WHAT THE TASK ASKS » Return every line of the entries that includes the word "resolution".

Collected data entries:
——————

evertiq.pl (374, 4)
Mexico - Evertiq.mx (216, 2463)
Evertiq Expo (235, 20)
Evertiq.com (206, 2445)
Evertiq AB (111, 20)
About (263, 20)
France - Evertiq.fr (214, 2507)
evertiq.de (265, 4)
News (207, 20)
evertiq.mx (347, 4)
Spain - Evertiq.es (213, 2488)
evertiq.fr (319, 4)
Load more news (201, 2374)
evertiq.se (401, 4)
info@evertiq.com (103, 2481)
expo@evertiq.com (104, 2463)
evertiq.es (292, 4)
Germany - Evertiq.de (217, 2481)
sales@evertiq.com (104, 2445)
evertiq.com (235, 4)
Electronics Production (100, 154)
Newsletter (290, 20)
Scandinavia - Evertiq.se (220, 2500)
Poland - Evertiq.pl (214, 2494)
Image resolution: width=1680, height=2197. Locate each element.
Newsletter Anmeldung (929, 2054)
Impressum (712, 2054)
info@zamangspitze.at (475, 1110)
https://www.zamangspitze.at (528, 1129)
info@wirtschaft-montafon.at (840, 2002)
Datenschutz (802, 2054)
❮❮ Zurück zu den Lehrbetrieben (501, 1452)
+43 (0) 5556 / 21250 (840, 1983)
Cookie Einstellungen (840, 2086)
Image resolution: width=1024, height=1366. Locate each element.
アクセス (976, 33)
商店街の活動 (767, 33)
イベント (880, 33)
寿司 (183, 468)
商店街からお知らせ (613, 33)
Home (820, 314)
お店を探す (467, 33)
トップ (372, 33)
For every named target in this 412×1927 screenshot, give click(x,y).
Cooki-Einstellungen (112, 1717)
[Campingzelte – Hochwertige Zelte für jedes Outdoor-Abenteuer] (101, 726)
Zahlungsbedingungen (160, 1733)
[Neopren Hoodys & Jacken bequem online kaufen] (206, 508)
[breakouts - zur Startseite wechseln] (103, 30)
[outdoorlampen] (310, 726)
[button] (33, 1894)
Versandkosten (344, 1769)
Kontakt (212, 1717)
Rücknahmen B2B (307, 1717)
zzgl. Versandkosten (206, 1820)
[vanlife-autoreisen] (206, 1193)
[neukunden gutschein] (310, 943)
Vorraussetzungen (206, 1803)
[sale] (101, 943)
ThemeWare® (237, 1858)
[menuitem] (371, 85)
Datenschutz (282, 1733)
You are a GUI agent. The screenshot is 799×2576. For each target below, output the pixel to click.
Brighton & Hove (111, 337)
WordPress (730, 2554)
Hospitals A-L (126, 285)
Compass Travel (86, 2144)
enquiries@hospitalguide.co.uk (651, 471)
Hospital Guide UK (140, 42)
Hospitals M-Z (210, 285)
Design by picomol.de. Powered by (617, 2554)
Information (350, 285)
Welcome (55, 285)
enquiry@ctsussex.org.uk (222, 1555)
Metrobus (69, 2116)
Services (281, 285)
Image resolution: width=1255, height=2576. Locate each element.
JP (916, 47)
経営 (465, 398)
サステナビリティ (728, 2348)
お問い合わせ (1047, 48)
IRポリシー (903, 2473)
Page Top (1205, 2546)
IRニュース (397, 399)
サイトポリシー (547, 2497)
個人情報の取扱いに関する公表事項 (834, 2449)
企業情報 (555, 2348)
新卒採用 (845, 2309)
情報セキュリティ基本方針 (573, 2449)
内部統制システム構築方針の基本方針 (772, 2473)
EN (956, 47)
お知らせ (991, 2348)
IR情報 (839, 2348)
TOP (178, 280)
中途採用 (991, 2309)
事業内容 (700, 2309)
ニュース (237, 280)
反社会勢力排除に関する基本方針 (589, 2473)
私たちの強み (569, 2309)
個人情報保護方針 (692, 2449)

——————

EXPECTED OUTPUT »
Image resolution: width=1680, height=2197. Locate each element.
Image resolution: width=1024, height=1366. Locate each element.
Image resolution: width=1255, height=2576. Locate each element.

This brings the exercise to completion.